As your business adapts to meet the evolving demands of the consumer, what unique service or new twist on the path to purchase can you offer to positively impact the buying experience? Restaurants and retail doubling-down on online ordering and curbside pick-up. Roofing companies are embracing new technology to offer contactless estimates. Physicians, financial advisors, and more are adopting virtual consultations.
Whatever you find consumers are responding to, lean in. Your short-term solution to boost sales could turn into a new sustainable revenue stream for years to come.
Does your brand stand out? What problem are you trying to solve? Do your mission and values resonate with consumers? What do your social followers and Google reviews say about your business?
If your marketing is sending mixed messages, a brand audit might be in order.
A brand audit offers an objective perspective of your business’ strengths, weaknesses, and unique selling advantages. Understanding how you are measured against the competitive landscape creates opportunity to refine your brand promise to both your current loyalists and target consumers.
Once you define your brand, your consumer touchpoints must follow suit. Your website and social media channels are an extension of your brick-and-mortar business. Freshen up your video content and other content. Do not lose a potential sale because inconsistencies in your online assets do not project the same image and strike the same tone as your offline consumer experience.
Consumer are scrolling and surfing at a record pace, increasing the likelihood of your brand being discovered by new users.
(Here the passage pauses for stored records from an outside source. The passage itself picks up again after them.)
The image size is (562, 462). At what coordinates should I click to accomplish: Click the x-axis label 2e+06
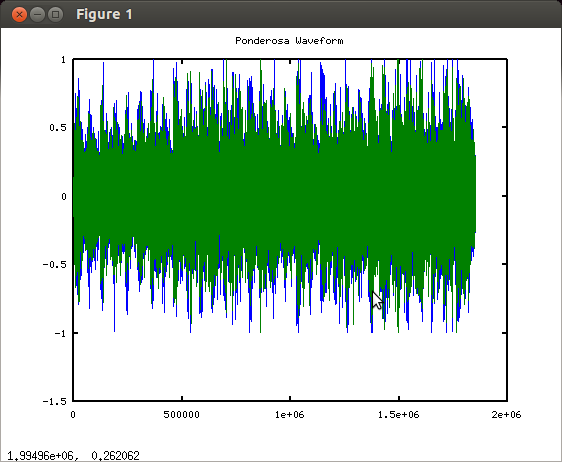506,415
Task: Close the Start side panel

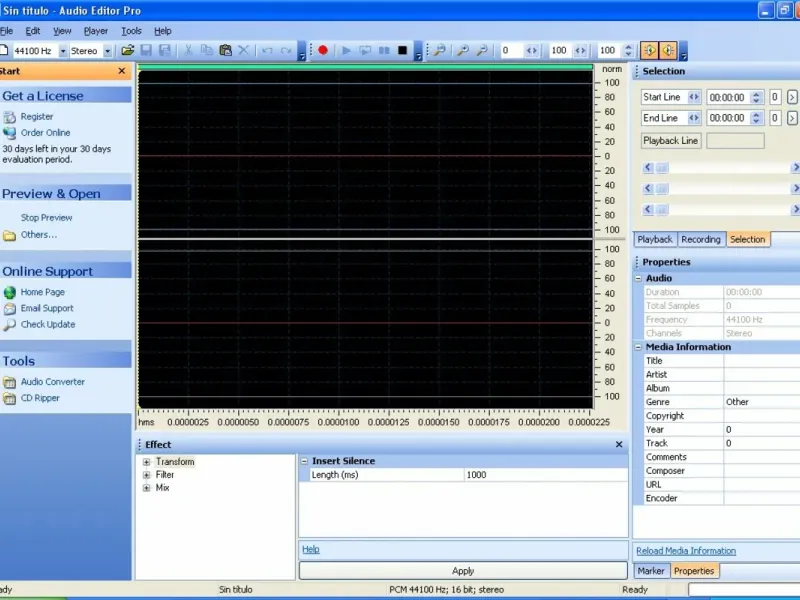Action: coord(122,71)
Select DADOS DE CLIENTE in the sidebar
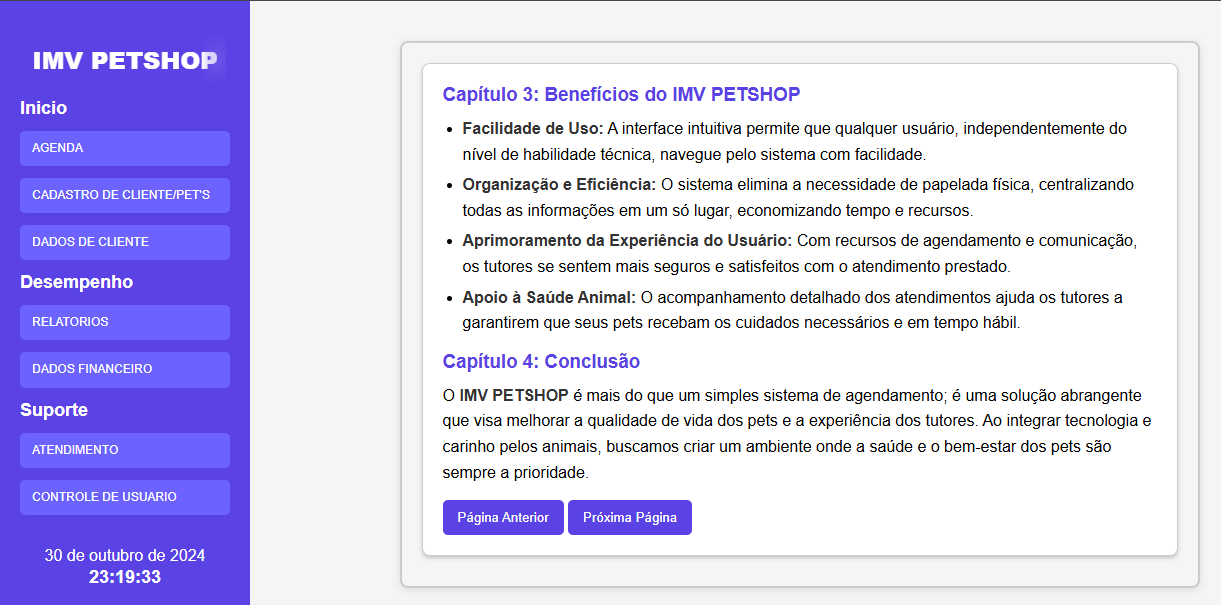Viewport: 1221px width, 605px height. click(124, 242)
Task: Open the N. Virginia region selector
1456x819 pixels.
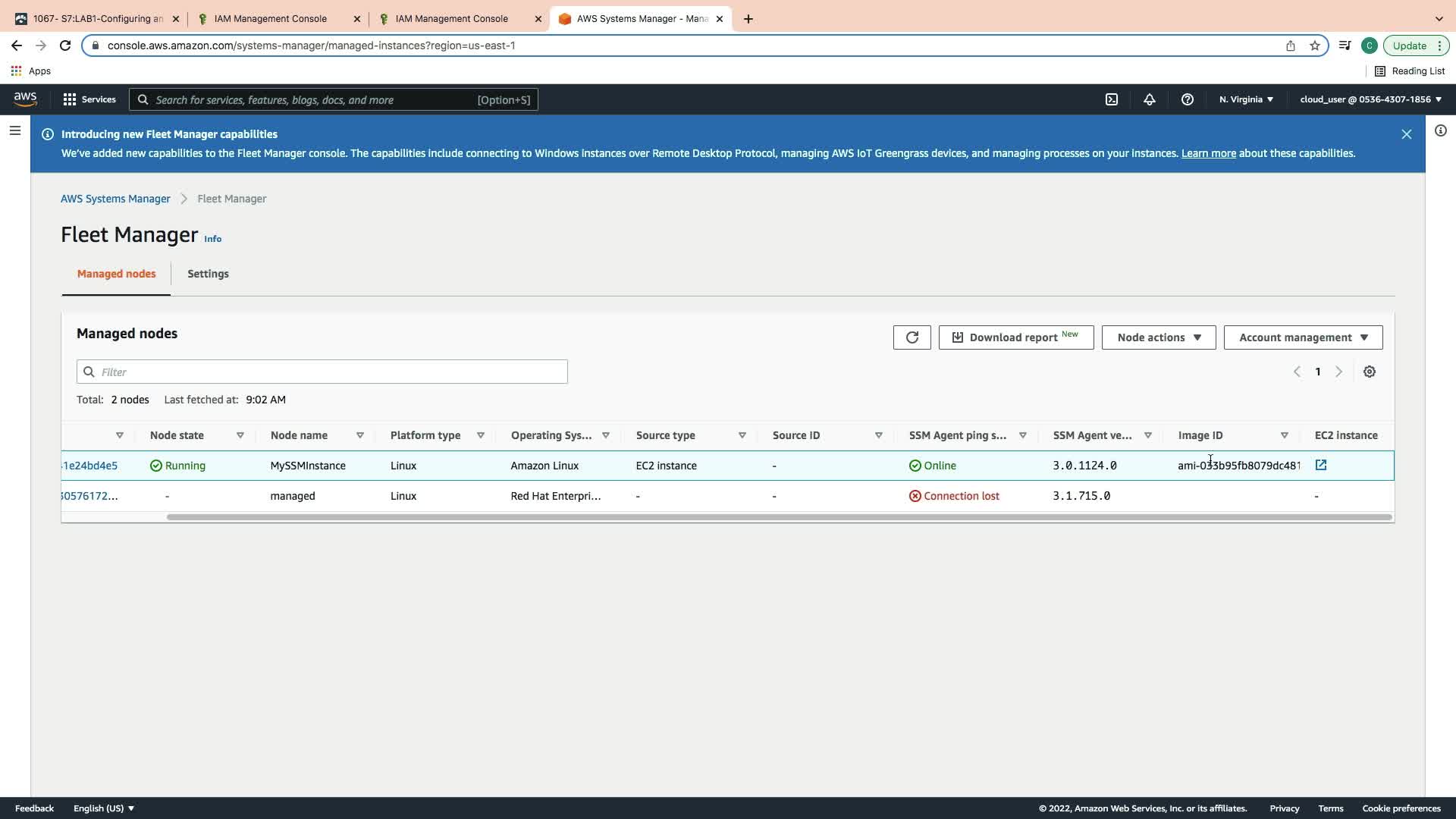Action: (x=1245, y=99)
As search results and clicks drive traffic to your website or social channels, what insights can the data collected tell you about your business and you target market?
Turns out, quite a bit.
Audience data can uncover important details about the key demographics interacting with your brand from age, geography, purchase intents, and much more. Identifying core characteristics like these help you define your target consumer market, how they are discovering your brand, and identify new opportunities and sales territories.
On-site behavior tells the story of what consumers want from your brand and the actions they are taking to learn more. A deep dive into your analytics might uncover that users are engaging with a particular piece of content that invites them to learn more about your team, look for locations near them, and fill out a lead form to schedule a virtual consultation.
If you are not unlocking the clues that tell you how your web traffic is converting into leads or sales, you are missing a crucial piece to the marketing puzzle. If you can’t measure it, you can’t manage it.
Once that you have identified new opportunities, revised your brand identity, and keyed in on how your end user is and how they interact with your business, now what? Take a hard look at your marketing channels and determine what is working, what is not, and adjust your marketing plan accordingly based on this newfound knowledge.
Create a content calendar and schedule website blog and social media on a regular basis so not only are your sharing information your audience finds educational or entertaining, but it positively influences search engine optimization results. Identify industry influencers and ask them to invite you on their podcast. Analyze your advertising plan to find out what is giving you the best return on investment, cut out what is not driving results, and reinvest it into what will help you grow market share.
Investing time to understand your business analytics and marketing is just as necessary as investing in your workforce or infrastructure. Adapting in the wake of economic upheaval will give you a leg up on the market as your business rebound faster than those who sit idly by waiting for help to come.